Saved data entries:
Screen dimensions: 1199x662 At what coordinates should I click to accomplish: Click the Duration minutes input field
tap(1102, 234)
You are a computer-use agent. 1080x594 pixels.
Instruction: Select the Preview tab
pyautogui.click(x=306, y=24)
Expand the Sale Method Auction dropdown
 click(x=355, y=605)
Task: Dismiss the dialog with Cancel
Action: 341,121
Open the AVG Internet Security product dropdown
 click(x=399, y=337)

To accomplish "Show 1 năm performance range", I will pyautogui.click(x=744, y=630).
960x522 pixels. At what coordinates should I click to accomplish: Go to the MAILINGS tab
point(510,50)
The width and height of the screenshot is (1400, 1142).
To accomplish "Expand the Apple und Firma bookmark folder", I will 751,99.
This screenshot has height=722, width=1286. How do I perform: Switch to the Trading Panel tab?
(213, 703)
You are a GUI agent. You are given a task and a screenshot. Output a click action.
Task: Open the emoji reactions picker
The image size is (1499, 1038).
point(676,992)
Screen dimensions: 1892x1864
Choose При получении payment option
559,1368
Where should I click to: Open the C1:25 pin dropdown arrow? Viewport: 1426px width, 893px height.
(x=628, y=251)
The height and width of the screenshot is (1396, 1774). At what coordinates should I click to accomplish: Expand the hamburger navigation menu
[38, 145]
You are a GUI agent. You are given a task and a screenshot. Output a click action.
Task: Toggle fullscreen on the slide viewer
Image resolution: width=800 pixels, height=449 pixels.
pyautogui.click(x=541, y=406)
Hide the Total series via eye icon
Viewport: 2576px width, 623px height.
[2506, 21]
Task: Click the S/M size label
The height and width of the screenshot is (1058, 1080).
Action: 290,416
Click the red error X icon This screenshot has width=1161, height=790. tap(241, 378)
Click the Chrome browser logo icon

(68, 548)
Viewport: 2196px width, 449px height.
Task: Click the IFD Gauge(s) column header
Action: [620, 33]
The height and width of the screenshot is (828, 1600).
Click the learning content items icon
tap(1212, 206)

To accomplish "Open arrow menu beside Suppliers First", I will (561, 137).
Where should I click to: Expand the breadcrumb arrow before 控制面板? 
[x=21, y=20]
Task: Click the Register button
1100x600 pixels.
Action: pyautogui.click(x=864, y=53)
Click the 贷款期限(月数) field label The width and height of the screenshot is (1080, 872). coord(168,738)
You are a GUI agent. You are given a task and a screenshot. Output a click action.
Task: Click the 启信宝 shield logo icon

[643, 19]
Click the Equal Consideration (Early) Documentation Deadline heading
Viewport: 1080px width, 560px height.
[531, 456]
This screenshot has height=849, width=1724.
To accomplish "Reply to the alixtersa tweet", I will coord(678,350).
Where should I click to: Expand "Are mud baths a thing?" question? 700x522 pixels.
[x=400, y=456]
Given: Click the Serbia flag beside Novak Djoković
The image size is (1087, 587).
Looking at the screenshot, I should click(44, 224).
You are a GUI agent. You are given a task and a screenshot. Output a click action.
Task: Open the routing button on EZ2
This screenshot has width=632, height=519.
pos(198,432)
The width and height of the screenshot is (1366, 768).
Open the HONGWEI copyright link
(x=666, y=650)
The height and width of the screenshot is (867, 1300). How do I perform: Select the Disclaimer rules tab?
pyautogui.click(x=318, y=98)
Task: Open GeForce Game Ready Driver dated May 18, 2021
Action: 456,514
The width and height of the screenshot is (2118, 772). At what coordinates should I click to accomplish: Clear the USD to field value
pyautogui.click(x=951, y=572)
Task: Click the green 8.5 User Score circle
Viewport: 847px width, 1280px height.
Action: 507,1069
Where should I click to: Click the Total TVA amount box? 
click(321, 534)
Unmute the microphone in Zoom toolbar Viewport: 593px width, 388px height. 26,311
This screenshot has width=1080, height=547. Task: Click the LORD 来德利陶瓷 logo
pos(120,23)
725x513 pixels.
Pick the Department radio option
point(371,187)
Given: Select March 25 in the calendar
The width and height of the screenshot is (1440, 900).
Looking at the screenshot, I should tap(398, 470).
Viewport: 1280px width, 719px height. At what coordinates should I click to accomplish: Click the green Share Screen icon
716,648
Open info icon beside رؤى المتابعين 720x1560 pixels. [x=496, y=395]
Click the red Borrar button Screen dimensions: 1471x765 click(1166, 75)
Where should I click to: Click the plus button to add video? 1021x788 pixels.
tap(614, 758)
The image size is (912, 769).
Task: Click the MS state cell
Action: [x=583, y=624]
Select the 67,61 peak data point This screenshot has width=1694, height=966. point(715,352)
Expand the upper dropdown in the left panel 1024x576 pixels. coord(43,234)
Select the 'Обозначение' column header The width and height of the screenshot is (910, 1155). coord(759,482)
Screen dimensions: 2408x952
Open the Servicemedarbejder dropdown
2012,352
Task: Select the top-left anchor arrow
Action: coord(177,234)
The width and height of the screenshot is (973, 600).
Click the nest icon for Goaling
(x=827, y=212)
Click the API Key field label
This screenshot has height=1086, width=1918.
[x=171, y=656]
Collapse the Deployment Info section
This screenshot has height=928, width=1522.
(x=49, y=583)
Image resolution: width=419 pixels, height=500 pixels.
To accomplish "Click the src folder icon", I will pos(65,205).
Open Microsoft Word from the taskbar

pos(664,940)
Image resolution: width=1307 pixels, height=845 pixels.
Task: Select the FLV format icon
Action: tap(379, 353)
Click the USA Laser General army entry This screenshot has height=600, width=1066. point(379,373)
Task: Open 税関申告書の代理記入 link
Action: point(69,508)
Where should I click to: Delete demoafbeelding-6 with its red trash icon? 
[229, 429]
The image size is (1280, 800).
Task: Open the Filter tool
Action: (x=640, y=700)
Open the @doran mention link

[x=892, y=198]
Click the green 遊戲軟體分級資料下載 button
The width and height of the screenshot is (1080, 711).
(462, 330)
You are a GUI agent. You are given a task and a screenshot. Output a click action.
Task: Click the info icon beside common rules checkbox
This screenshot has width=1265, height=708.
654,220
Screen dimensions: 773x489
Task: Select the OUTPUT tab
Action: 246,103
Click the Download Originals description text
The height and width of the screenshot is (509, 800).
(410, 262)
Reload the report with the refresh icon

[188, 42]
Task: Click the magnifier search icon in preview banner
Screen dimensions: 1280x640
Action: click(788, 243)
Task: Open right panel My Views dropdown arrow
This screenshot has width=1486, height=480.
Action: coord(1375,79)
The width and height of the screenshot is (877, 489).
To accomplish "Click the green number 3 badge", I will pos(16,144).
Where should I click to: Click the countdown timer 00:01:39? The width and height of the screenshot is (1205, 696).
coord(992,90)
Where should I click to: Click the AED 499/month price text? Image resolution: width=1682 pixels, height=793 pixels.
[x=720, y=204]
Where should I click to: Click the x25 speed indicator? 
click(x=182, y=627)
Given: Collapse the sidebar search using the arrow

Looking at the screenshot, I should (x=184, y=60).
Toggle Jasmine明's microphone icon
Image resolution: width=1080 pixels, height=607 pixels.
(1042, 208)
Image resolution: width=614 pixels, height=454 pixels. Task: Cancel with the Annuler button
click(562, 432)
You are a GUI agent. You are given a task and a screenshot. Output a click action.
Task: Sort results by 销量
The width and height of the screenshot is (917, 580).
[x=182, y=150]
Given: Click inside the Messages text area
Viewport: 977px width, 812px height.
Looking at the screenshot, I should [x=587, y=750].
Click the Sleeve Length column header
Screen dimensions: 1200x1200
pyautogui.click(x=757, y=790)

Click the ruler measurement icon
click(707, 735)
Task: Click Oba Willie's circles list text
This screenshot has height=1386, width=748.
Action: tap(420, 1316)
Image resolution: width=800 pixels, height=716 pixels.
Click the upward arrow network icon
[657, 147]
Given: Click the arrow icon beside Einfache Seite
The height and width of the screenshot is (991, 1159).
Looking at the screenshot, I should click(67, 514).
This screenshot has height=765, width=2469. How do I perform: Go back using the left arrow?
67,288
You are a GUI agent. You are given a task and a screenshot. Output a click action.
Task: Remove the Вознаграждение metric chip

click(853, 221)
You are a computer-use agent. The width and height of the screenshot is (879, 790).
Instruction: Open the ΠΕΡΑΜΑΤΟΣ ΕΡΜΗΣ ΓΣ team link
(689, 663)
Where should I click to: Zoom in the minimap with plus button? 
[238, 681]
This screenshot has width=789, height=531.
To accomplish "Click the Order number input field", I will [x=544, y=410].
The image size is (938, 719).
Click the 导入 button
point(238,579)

What is required: Report every line of the data above that contains the string "microphone" by copying it in full.

Solution below:
Unmute the microphone in Zoom toolbar Viewport: 593px width, 388px height. 26,311
Toggle Jasmine明's microphone icon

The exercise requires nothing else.